The government is being urged to issue new guidance on Relationships and Sex Education (RSE) over concerns about the content of the curriculum.
The concerns were raised in a letter from The Family Education Trust to schools minister, Robin Walker.
"Children are being sexualised, labelled with LGBT concepts that they are too young to comprehend, put at risk of abuse – and are being indoctrinated with gender ideology," the Trust said.
It said "so many" parents had been in touch after finding that senior leaders at their children's schools were ignoring their concerns about "inappropriate" RSE and refusing to discuss the curriculum.
The Trust also voiced concern about schools inviting "unsuitable" guest speakers, including trans activists, and said it was aware of "countless occasions" where RSE materials promoting gender ideology or contradicting the 2010 Equality Act were being used in schools.
In his reply, Mr Walker suggested that the curriculum was an important part of schools fulfilling their role in "preparing pupils for life in modern Britain".
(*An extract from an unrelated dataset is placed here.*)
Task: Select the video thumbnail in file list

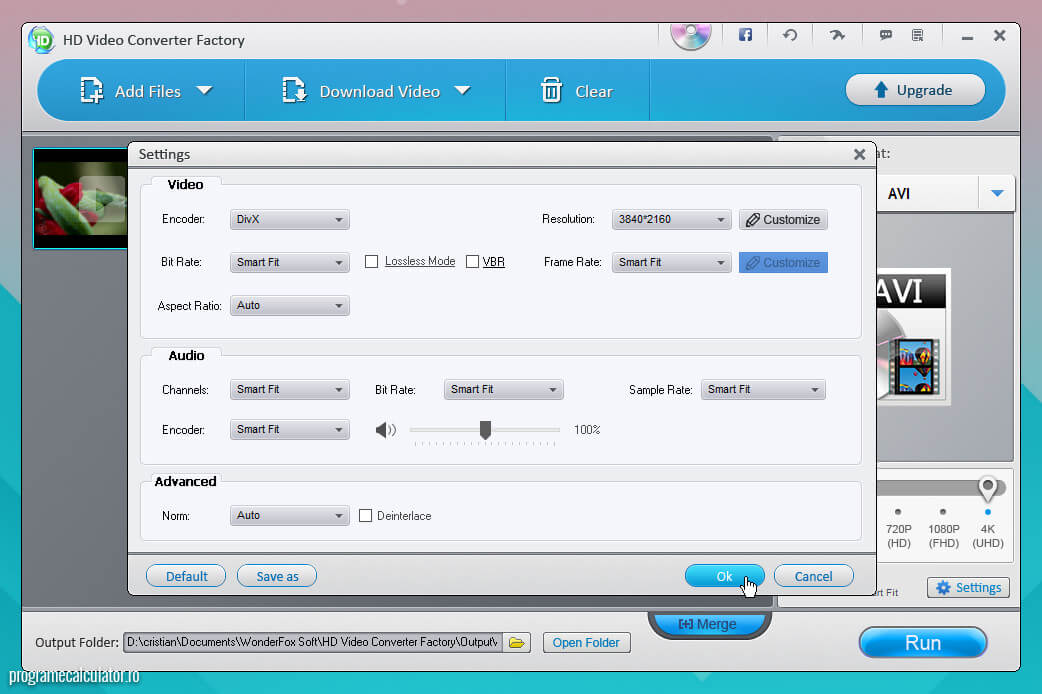Action: click(80, 198)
"This involves supporting pupils to understand the society in which they grow up and teaching about respect for other people and for difference," he said.
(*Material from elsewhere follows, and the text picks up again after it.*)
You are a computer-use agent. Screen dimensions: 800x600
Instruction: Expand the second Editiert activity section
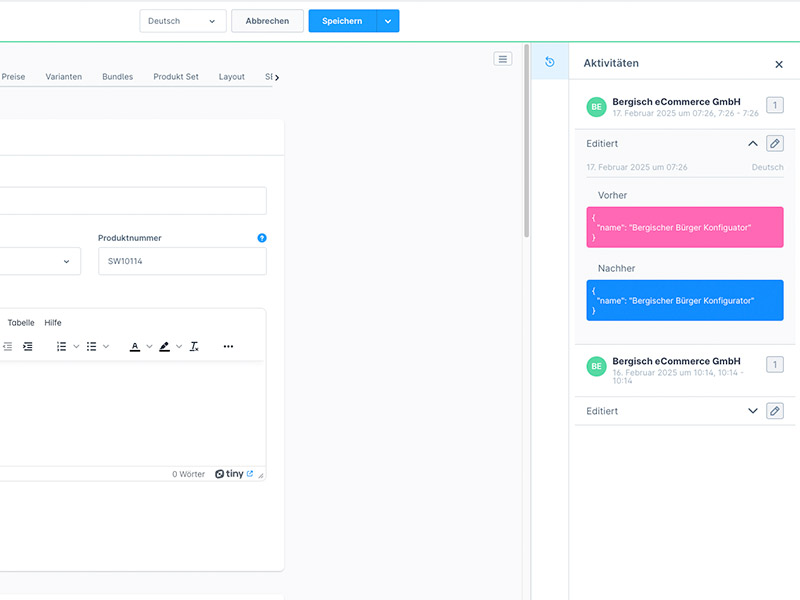[x=753, y=411]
Mr Walker said there was a need to teach pupils "from an early age about the concept of consent in an age-appropriate way", and "to help younger children understand what healthy relationships look like and the importance of respecting others' boundaries and privacy".
"This includes ensuring young people understand that they have rights over their own bodies and equipping them with the knowledge they need to recognise and to report abuse, including emotional, physical and sexual abuse," he wrote.
He went on to say that schools should check visitors' credentials but added that the Department for Education "cannot advise schools on which resources, external speakers or organisations will be the most suitable for schools to use, not least because schools operate in a variety of different contexts and have both the expertise and knowledge that makes them best placed to make these decisions".
The Family Education Trust said it was "disappointed" by Mr Walker's response and that it would continue to campaign for new guidance for schools "in order to protect children from sexualisation".
"Children should be allowed to enjoy their childhoods, not be introduced to adult sexual concepts and pseudoscience about gender identity within schools in the UK. Children and their parents deserve better," the Trust said.